Data to use:
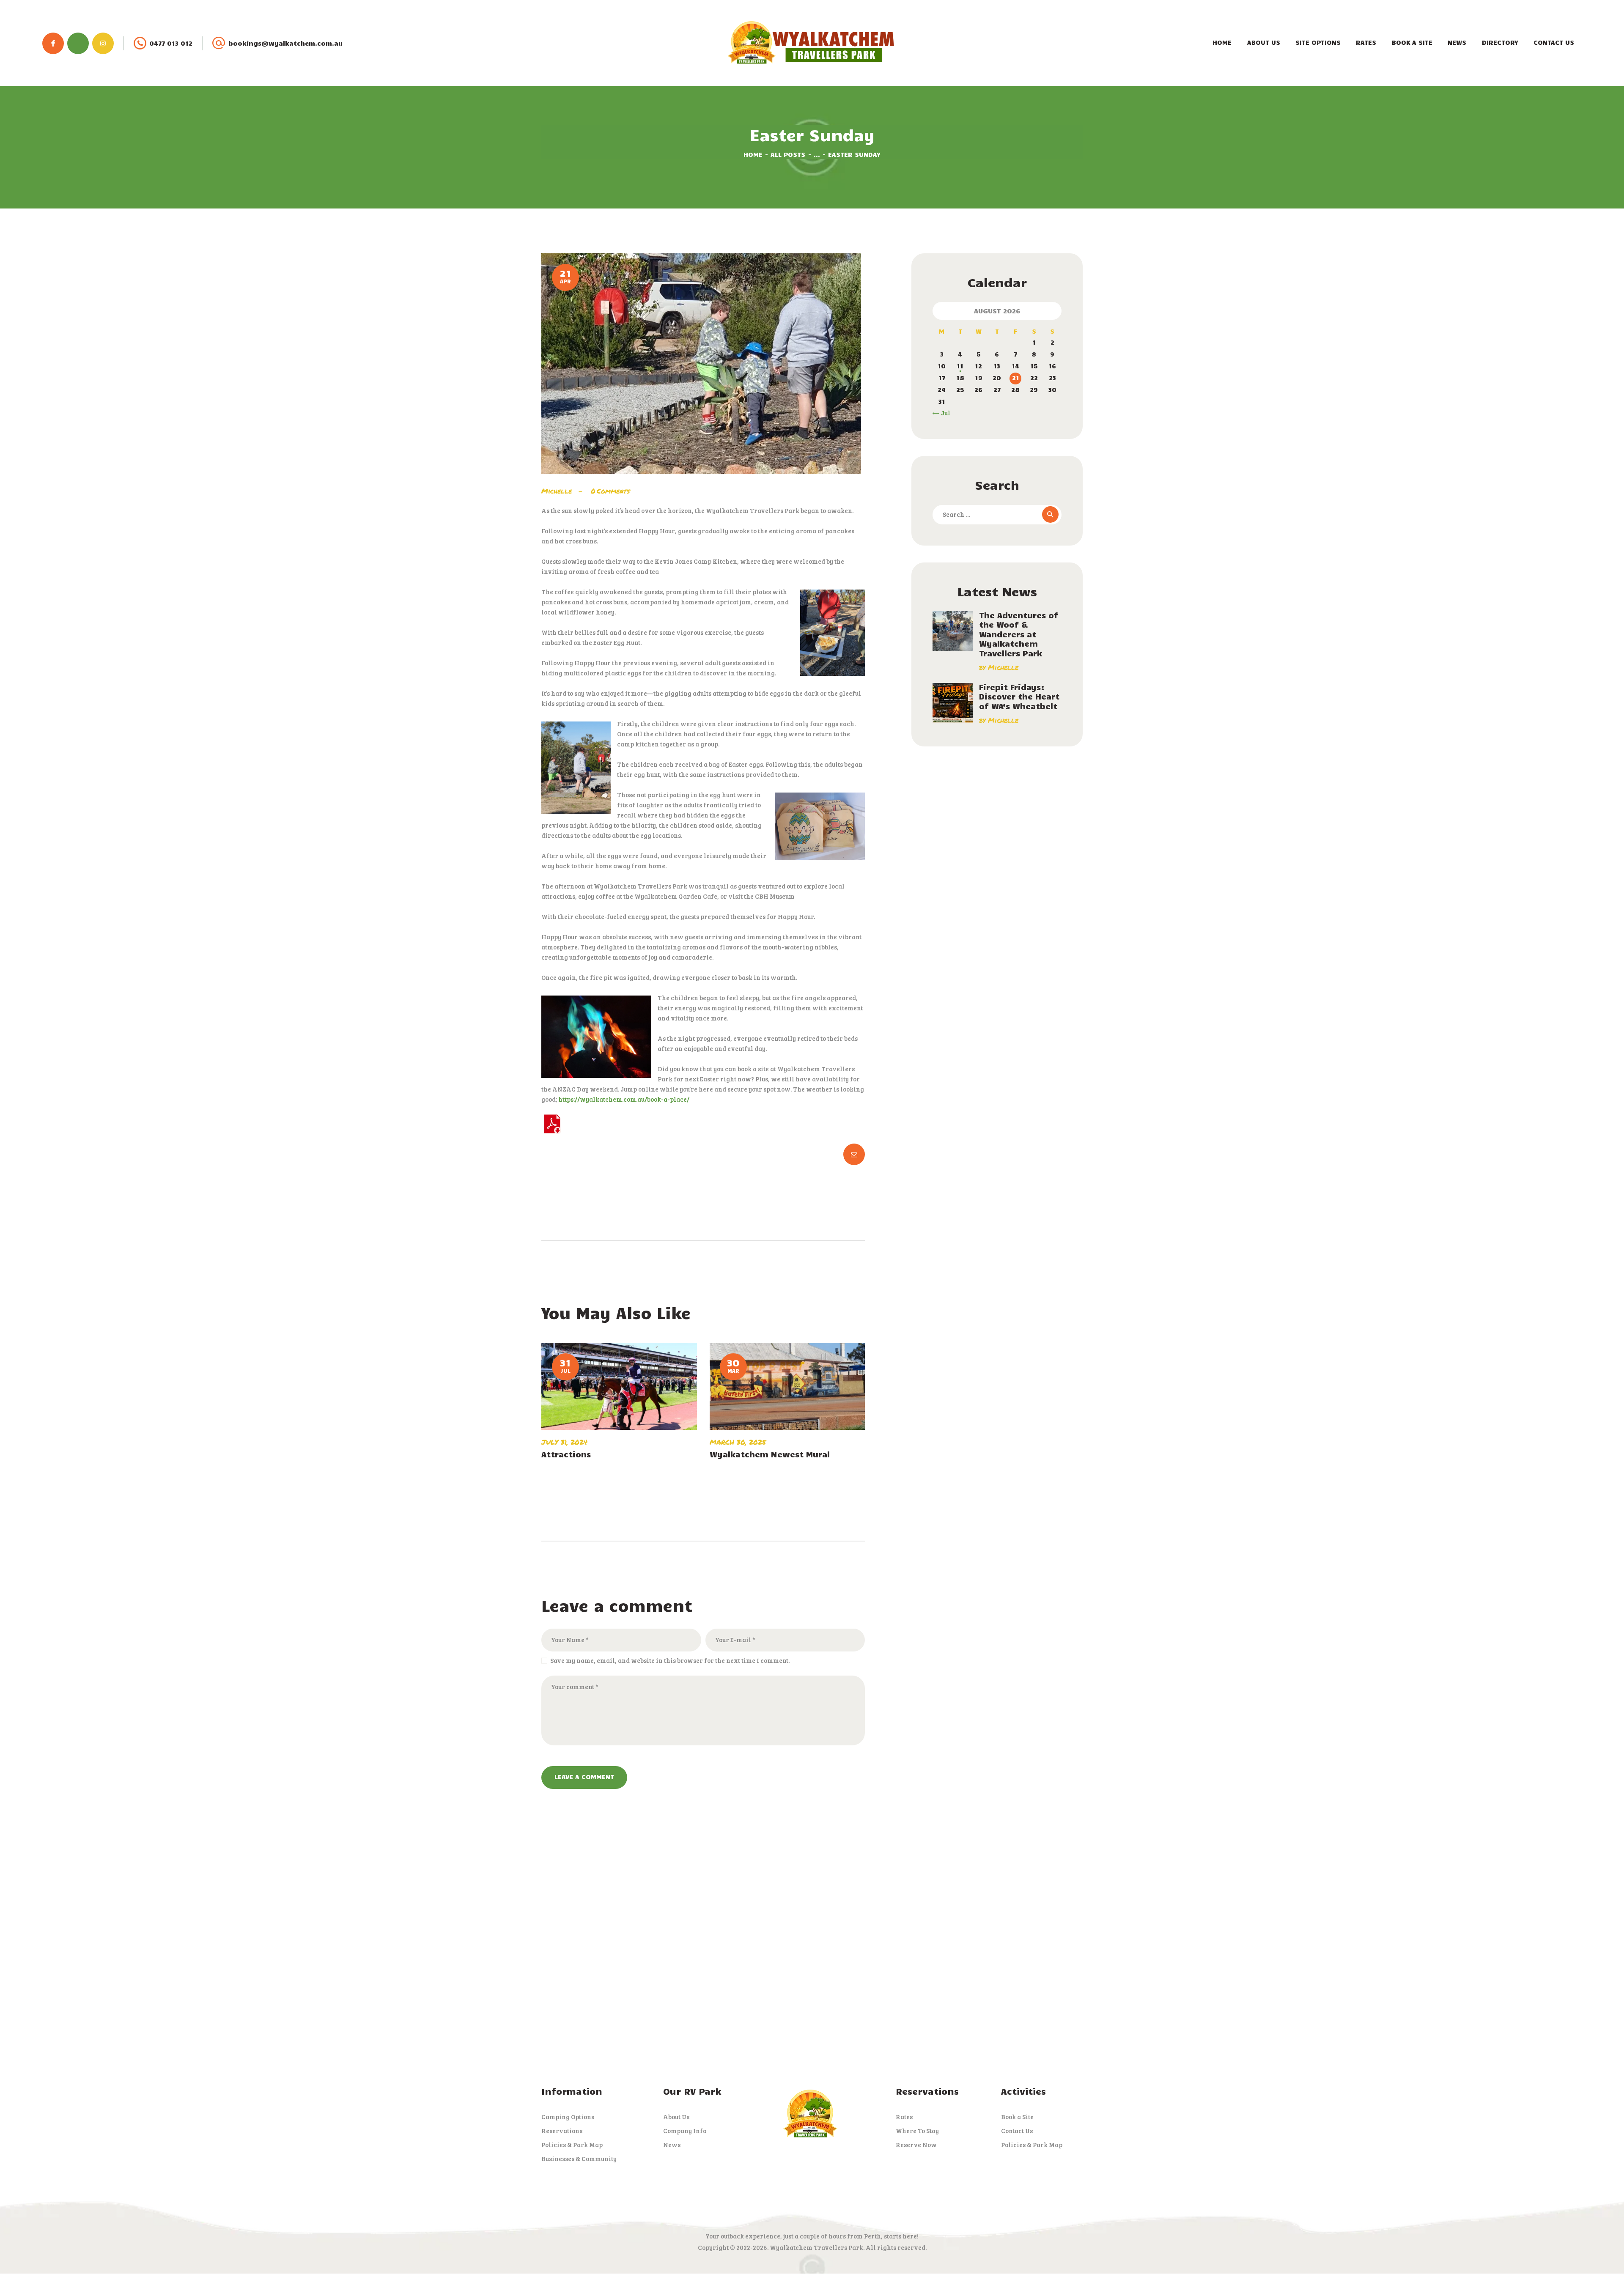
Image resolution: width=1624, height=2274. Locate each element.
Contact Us (1017, 2130)
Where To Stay (917, 2130)
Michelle (557, 491)
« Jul (943, 413)
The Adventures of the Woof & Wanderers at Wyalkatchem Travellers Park (1018, 634)
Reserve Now (916, 2144)
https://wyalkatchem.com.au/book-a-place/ (623, 1099)
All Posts (788, 154)
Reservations (561, 2130)
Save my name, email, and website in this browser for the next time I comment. (670, 1660)
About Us (676, 2116)
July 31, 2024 (564, 1442)
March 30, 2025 (738, 1442)
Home (753, 154)
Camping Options (567, 2116)
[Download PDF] (551, 1119)
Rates (904, 2116)
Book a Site (1017, 2116)
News (671, 2144)
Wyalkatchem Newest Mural (770, 1454)
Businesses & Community (579, 2158)
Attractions (566, 1454)
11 (960, 366)
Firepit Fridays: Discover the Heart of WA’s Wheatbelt (1019, 696)
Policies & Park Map (572, 2144)
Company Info (684, 2130)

Task requirements: Only the last part of the records is wanted. Repeat it exactly, beginning at the line containing "Rates (904, 2116)" and ending at the final line.

Answer to the problem:
Rates (904, 2116)
Book a Site (1017, 2116)
News (671, 2144)
Wyalkatchem Newest Mural (770, 1454)
Businesses & Community (579, 2158)
Attractions (566, 1454)
11 (960, 366)
Firepit Fridays: Discover the Heart of WA’s Wheatbelt (1019, 696)
Policies & Park Map (572, 2144)
Company Info (684, 2130)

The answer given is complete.